• Description of the task:
Restate the data below word for word, keeping each line intact.

(Collected data entries)

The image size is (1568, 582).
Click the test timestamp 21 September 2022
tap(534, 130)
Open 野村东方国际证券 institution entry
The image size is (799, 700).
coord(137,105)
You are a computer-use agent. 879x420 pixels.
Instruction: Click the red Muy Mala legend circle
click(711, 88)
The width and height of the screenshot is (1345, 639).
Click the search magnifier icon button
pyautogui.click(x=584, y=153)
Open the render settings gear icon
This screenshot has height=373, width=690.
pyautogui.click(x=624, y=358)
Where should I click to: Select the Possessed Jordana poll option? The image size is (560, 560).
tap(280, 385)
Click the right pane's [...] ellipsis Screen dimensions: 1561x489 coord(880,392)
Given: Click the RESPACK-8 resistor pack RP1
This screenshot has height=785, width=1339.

• Written answer:
The image size is (1568, 582).
Click the test timestamp 21 September 2022
tap(534, 130)
Open 野村东方国际证券 institution entry
The image size is (799, 700).
coord(137,105)
You are a computer-use agent. 879x420 pixels.
Instruction: Click the red Muy Mala legend circle
click(711, 88)
The width and height of the screenshot is (1345, 639).
Click the search magnifier icon button
pyautogui.click(x=584, y=153)
Open the render settings gear icon
This screenshot has height=373, width=690.
pyautogui.click(x=624, y=358)
Where should I click to: Select the Possessed Jordana poll option? The image size is (560, 560).
tap(280, 385)
Click the right pane's [...] ellipsis Screen dimensions: 1561x489 coord(880,392)
Given: Click the RESPACK-8 resistor pack RP1
This screenshot has height=785, width=1339.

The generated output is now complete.